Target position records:
################

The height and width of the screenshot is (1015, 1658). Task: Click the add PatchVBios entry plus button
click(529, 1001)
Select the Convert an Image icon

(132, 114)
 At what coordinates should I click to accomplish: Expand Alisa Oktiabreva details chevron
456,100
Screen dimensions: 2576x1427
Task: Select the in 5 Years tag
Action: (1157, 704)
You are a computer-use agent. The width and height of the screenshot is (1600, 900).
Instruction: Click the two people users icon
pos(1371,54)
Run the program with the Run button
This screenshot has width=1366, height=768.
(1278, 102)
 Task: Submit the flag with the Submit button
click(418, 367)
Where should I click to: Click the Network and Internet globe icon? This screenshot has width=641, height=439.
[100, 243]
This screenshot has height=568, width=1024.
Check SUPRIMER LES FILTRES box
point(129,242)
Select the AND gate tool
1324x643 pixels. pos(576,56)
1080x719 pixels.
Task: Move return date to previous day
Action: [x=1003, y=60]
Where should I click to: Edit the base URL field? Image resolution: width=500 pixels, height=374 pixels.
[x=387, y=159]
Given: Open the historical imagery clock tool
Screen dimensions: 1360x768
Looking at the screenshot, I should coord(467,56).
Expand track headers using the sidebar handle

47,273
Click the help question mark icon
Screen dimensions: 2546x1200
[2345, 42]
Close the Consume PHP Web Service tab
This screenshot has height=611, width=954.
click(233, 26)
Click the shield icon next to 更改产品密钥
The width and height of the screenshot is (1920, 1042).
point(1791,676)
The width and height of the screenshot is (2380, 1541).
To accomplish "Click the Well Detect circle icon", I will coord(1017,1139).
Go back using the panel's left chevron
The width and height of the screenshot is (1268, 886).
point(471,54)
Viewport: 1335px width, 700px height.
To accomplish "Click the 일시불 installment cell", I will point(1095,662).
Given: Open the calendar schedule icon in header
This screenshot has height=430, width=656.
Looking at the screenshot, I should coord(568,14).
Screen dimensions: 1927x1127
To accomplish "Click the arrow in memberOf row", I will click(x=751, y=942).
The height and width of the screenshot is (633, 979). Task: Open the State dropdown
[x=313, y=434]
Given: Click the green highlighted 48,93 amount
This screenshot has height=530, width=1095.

################

List every line in the material above that contains the string "dimensions", treating uppercase and lowercase as different.

Screen dimensions: 2576x1427
Screen dimensions: 1360x768
Screen dimensions: 2546x1200
Screen dimensions: 1927x1127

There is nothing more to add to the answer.